Radiopharmaceuticals have emerged as one of the most transformative modalities in oncology.
Unlike localized radiation or broadly acting chemotherapies, these therapies deliver radioactive isotopes directly to tumors throughout the body via small molecules or peptides that selectively bind cancer-specific targets.

Co-Founder and CSO
Ratio Therapeutics
Dr. John Babich, Co-Founder and Chief Scientific Officer of Ratio Therapeutics, describes their unique value: they are designed to treat disseminated disease: cancer that has spread beyond surgical or localized radiotherapy options.
“We’re looking to treat disseminated cancers; cancers that are found throughout the body,” he explained. “We make drugs that are typically small molecules or peptides … that can find their way and bind to tumors after they’re injected into the bloodstream.”
By linking a radioactive isotope to these targeting molecules, the therapy deposits energy precisely where it’s needed, destroying tumor cells while largely sparing healthy tissue.
“You wind up with very selective localization of radiation in the tumors,” said Dr.
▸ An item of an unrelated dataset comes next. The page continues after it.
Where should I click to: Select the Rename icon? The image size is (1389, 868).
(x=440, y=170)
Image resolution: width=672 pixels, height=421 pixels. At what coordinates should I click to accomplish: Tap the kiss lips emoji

Babich. “Everything else is basically excreted, meaning that the tumor-killing is a function of that molecule sitting in the tumor for a fairly long period of time. The lower toxicity is a result of the remaining radioactive molecules clearing the blood and normal tissues in a timely fashion.”
The result is a high therapeutic index, a favorable ratio between tumor and normal-tissue radiation dose, and, for many patients, a more tolerable experience.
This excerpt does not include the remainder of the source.